**Problem:**
From the listing below, copy every line with the word "width".

**Source material:**

##############################

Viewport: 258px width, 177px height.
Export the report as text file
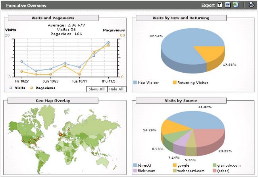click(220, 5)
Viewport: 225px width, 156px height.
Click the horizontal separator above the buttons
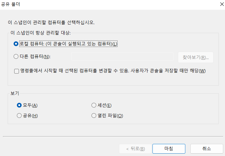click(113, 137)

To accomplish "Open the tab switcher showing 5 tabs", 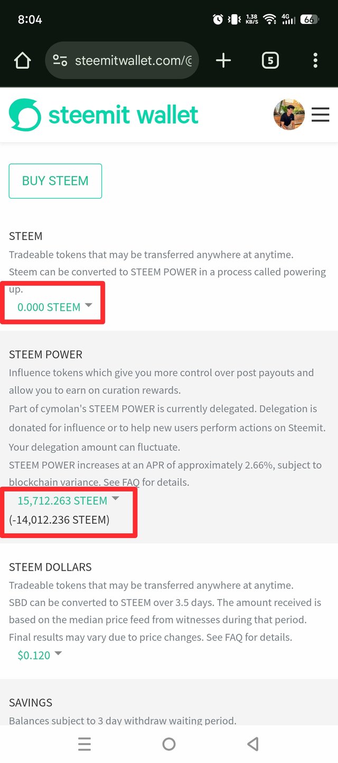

##############################

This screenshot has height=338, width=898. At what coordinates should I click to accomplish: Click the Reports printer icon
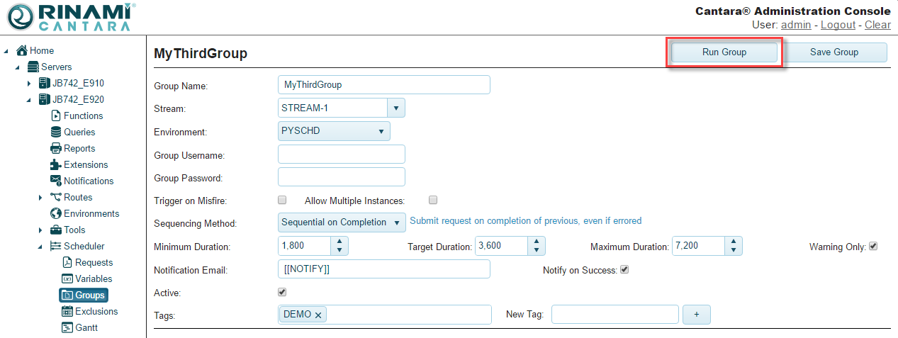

##############################

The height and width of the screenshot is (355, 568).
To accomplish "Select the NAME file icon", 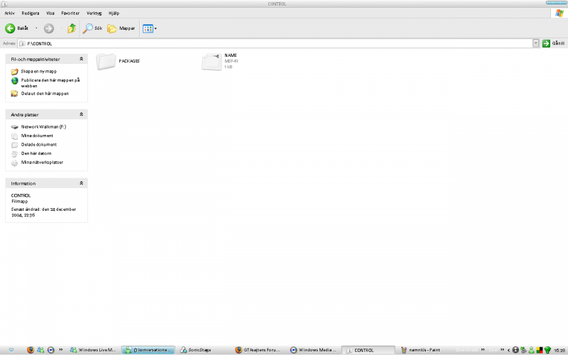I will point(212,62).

##############################

**Exercise solution:**
Viewport: 258px width, 177px height.
Viewport: 225px width, 156px height.
This screenshot has height=338, width=898. At what coordinates should I click to accomplish: Click the Reports printer icon
The height and width of the screenshot is (355, 568).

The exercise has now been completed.